=== PROBLEM DETAILS ===
Write the next stretch of the sitcom dialogue transcript below, starting right after its final line.

=== SOURCE EXTRACT ===
"""

BECAUSE I'M AN ADULT,

AND WHAT DICK DID DOES
NOT AFFECT OUR FRIENDSHIP.

DON AND I ARE GOING TO THE
RUTHERFORD RENAISSANCE FAIR TONIGHT.

OH, NO, YOU'RE NOT.

YOU'RE CANCELING YOUR
PLANS AND GOING WITH MARY.

THERE'S NO WAY I'M GONNA DO...

FINE!

THANK YOU.

THERE, YOU SEE? I
CAN BE AN ADULT, TOO.

I'M SURE YOU CAN.

THAT'S WHY I'M GOING TO CONTINUE
TO ALLOW YOU TO USE MY OFFICE.

YOUR OFFICE? IT'S OUR OFFICE.

CHECK THE DOOR, DICK!

IT'S MY OFFICE!

ALWAYS WAS, ALWAYS WILL BE!

BUT I SAY THAT JUST
TO LET YOU KNOW.

I DON'T STRESS IT. I
JUST GLOSS OVER IT.

SEE? ADULT.

NINA, I WANT MY NAME
PAINTED ON THIS DOOR,

AND I WANT IT TWICE THE SIZE
OF HERS... 3 TIMES THE SIZE!

I'M GOING TO BE THE BIGGEST
ADULT IN THIS WHOLE STUPID OFFICE!

SOLOMON!

YOU GOT A GUITAR, RIGHT?

NO.

YES, YOU DO.

Tommy: NO, NOT
REALLY. YOU ANY GOOD?

YES, YOU ARE.

WE'RE FORMING A NEW BAND.

A NEW BAND?

WELL, WHAT HAPPENED
TO STATE OF CONTUSION?

CREATIVE DIFFERENCES.

NOW WE'RE WHISKEY KITTEN.

AND YOU'RE OUR LEAD GUITARIST.

I'VE ALWAYS WANTED
TO DATE A GUY IN A BAND.

AND THAT'S EXACTLY
WHY I'M JOINING THIS BAND.

THAT'S THE SPIRIT, SOLOMON.

REHEARSAL TONIGHT. YOUR PLACE.

CAN I BE YOUR ROADIE?

CAN I?

SO YOU WANT TO LUG AROUND
HEAVY EQUIPMENT FOR US

WHILE WE TREAT YOU LIKE DIRT?

YEAH.

PLUS I GET MY PICK OF THE
LESS ATTRACTIVE WOMEN.

SALLY!

SHALL WE GO, MILADY?

I'M SORRY, DON, I'M RUNNING
LATE FOR SOMETHING!

I'LL CALL YOU LATER. BYE-BYE!

DON'T FORGET TO TELL MARY

THAT I'M ROLLER-SKATING
WITH SUPERMODELS!

WHAT THE HELL WAS THAT?

"""

=== SUPPLIED INFORMATION ===
"""

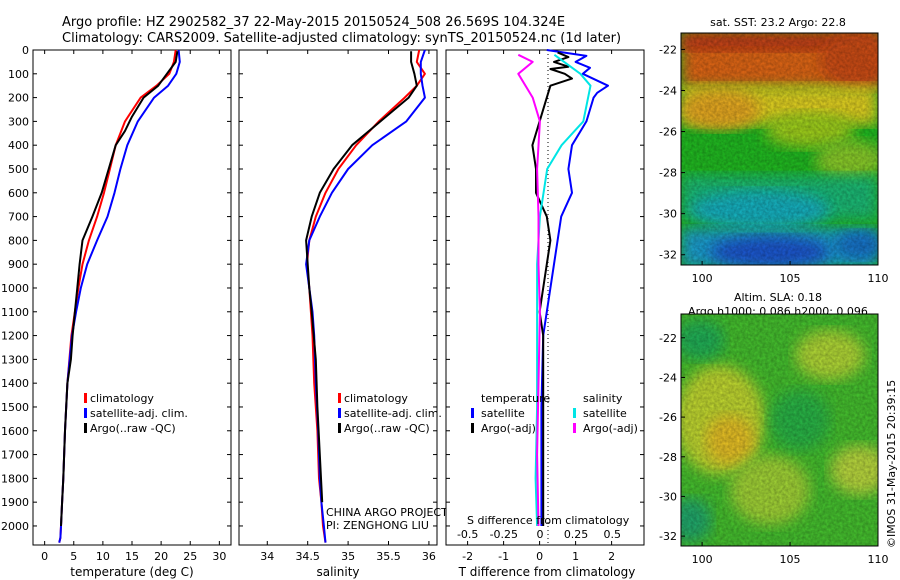 The width and height of the screenshot is (900, 580). What do you see at coordinates (74, 556) in the screenshot?
I see `x-tick-label: 5` at bounding box center [74, 556].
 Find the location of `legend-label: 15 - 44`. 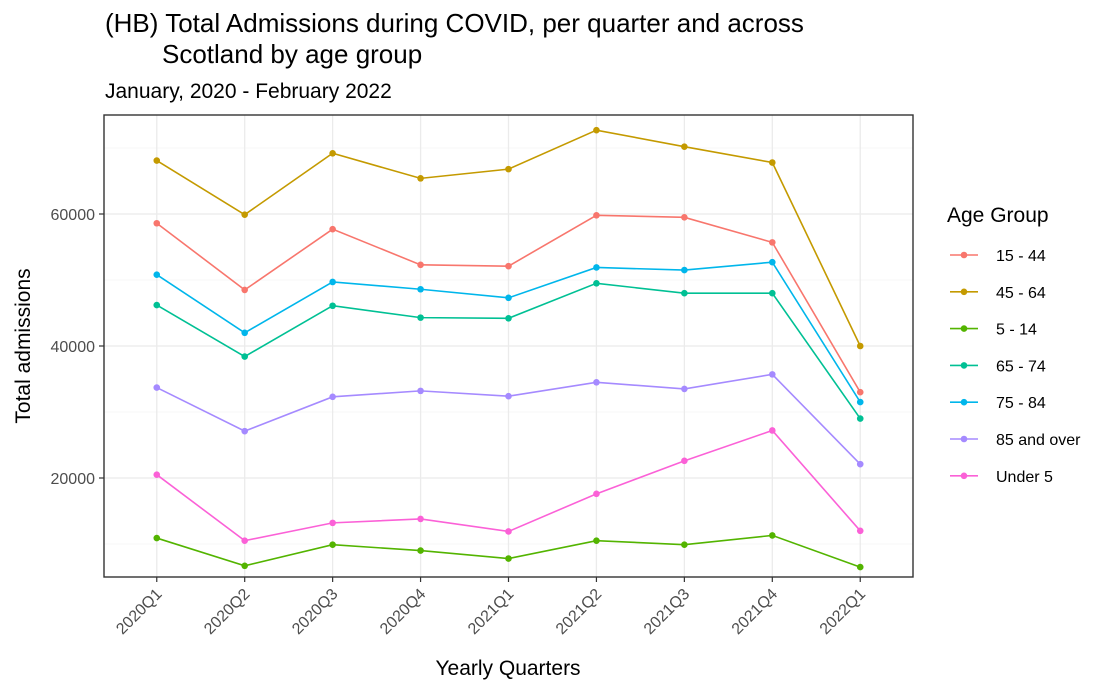

legend-label: 15 - 44 is located at coordinates (1021, 256).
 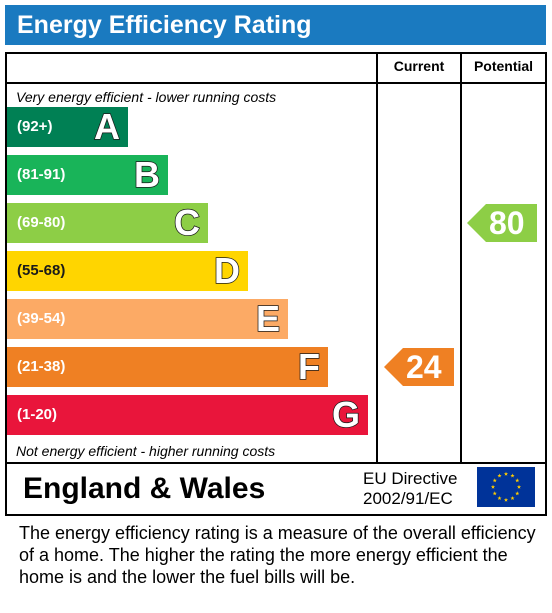 I want to click on band-range-a: (92+), so click(x=35, y=126).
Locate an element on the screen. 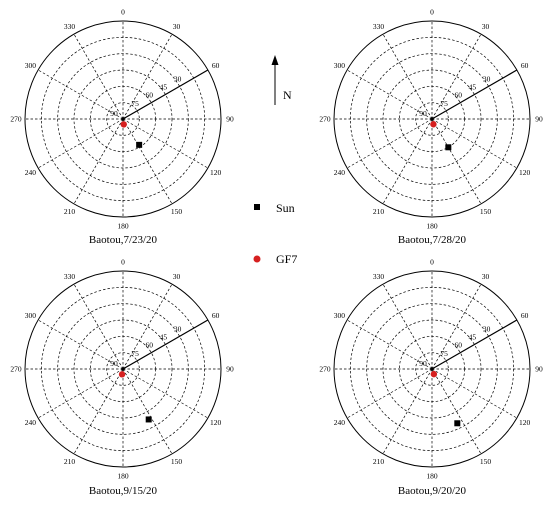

"""

=== WRITTEN RESPONSE ===
SHE JUST MADE ME LOOK
LIKE A COMPLETE JACKASS.

AH...

WOMEN.

I HEAR YOU, MY FRIEND.

A WOMAN MAY SAY

THAT SHE WANTS A MAN
TO BE OBEDIENT AND NICE,

BUT DOES SHE REALLY WANT THAT?

YES, SHE DOES.

NO, SHE DOESN'T,

BECAUSE THEN SHE'LL
JUST WALK ALL OVER YOU.

AMEN TO THAT, MY FRIEND.

WOMEN ARE MADDENING.

THEY PRETEND TO BE SO ADULT,

BUT JUST LIKE THAT,

THEY'LL SINK ALL THE
WAY DOWN TO YOUR LEVEL.

TELL ME, MY FRIEND,

IS THAT FAIR?

YES, IT IS.

NO, IT'S NOT.

LET ME ASK YOU
SOMETHING, MY FRIEND.

DO YOU WANT SALLY TO
WANT YOU MORE THAN EVER?

NO, HE DOESN'T.

YES, I DO.

THIS JUST ISN'T MY DAY.

THEN YOU'VE GOT TO
SHOW HER WHO'S BOSS.

LAY DOWN THE LAW.

I KNOW. YOU THINK?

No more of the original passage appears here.